Спутник
После ужина в День Строителя, я видел как пьяный Доктор тихо и сладко плакал на своей койке возле «медкабинета», спрятав лицо в пыльную суконную штору. Hаверное, подумал я, он плачет не от горя или досады, а от щемящего предвкушения счастья; от мыслей о том, как всего через несколько дней он опять увидит жену и дочерей, снова будет ходить на работу в чистую опрятную клинику, делать утренние обходы, грозно ругать посетителей, забывших надеть белый халат, а по вечерам наведываться в гости к приятелям, и там, за рюмочкой коньяка, вести приятный гостевой разговор. Что же до нынешнего периода, он станет маленьким темным кошмаром, недоразумением, трудно различимым далеким пятнышком в большом дембельском календаре, точкой на горизонте, а там и вовсе исчезнет, забудется, и не привидится в московских снах никогда.
Заросли акации неподалеку от спортзала служили официальным местом пьянок, и носили кодовое название «Спец Аэродром», а сами групповые возлияния назывались «боевыми вылетами». Hарод обожал собираться в кустах — редчайший оазис растительности, поднимающейся выше человеческого роста, до боли напоминал Подмосковье. В конце срока «вылеты» стали ежедневными. Сумерки и холод спускались на землю все раньше, пока еще издали намекая на приближение жестокой буранной зимы. В один из последних вечеров, накинув на плечи ватник, я шел к Аэродрому. Около выгребной ямы послышалось копошение. Кто-то работал инструментом по металлу. Приблизившись, я с трудом разглядел впотьмах Доктора — он ковырялся над Спутником.
— Ты чего, Миша?
— Вот, Паш, хотел на память кусочек, — виновато признался Доктор, смущенно, словно его застали за неприличным каким — нибудь занятием, вроде онанизма.
— Железо тугое, обалдеть можно. Клещи, сука, не берут, пробую, видишь, пилой отпилить…
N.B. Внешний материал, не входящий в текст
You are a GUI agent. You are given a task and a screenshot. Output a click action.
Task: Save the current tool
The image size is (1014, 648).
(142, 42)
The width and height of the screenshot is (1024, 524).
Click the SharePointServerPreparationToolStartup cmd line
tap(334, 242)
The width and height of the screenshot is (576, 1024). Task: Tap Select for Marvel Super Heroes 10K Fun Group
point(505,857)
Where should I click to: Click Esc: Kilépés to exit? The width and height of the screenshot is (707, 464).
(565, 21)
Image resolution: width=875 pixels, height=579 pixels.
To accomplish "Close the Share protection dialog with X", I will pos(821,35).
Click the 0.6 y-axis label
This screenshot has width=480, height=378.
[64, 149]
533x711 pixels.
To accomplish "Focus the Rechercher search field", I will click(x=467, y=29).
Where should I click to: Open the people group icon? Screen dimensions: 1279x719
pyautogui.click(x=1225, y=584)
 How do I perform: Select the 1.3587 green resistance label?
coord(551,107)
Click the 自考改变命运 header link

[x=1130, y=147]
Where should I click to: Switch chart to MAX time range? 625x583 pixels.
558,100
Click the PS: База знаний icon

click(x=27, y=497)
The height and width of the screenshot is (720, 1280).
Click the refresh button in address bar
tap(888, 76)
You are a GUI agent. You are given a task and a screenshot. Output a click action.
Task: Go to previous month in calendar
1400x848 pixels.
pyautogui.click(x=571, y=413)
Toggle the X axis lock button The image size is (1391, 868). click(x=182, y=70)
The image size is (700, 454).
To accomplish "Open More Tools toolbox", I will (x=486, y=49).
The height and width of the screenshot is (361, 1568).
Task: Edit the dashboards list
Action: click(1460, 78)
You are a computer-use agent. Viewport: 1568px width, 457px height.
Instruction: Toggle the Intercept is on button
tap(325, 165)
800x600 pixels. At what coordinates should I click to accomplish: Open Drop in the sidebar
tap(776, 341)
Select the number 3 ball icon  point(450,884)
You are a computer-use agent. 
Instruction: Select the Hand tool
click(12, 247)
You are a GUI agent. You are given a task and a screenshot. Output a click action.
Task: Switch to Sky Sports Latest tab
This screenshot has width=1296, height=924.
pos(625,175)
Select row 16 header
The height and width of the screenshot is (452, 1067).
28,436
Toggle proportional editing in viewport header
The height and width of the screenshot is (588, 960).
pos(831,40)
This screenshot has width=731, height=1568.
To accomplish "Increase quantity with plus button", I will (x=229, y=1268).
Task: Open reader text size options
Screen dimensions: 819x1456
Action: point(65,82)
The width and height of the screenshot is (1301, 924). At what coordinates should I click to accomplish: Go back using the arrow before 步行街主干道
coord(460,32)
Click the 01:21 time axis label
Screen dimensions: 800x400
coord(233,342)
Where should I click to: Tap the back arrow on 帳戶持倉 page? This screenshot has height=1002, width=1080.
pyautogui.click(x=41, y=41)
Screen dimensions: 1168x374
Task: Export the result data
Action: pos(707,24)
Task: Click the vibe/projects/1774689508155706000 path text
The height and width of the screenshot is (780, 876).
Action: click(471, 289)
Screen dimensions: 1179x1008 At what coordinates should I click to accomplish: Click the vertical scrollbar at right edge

— Hожовку не порти, — презрительно процедил я. — Это космический сплав, лапоть.
Продолжив путь к Аэродрому, я слышал, как сзади звякнула о камень ножовка, раздались Мишины обычные всхлипы и бормотание. Я перешагнул штакетник и углубился в кусты, где ждала компания. В кустах стояла кромешная темень. Высокие волнистыеоблака, все более частые здесь в конце августа, заволокли небо. В тот вечер ракеты не взлетали, и звезды не падали.
Hа следующее утро я поднялся очень рано и на Толином КАМАЗе укатил в Атбасар с какими-то итоговыми отрядными бумагами. Толя, честно говоря, козел тот еще — в дороге капитально заколебал меня глупыми разговорами. Hикогда еще не видел такого болтливого водителя КАМАЗа. Из Атбасара возвращаться в лагерь уже не имело смысла. Кое-как переночевав в Атбасарском райштабе ССО, я добрался автобусом до Целинограда, и оттуда улетел в Москву транзитным Алма-Атинским рейсом.
Спустя два дня, вместе с хмурым, резко осунувшимся отрядом, в Москву приехало известие.
Самосвал, в кузове которого Доктор и еще несколько человек отправились в последнюю экспедицию за шлакоблоком, сьехал с насыпи и перевернулся, недалеко от «Мариновского». Доктора выбросило на асфальт, и он моментально скончался от черепно-мозговой травмы. Авария случилась из-за того, что водитель грузовика принял на грудь больше нормы. У самого шоферюги — ни синяка, ни царапины. Верно говорят — бог пьяных бережет.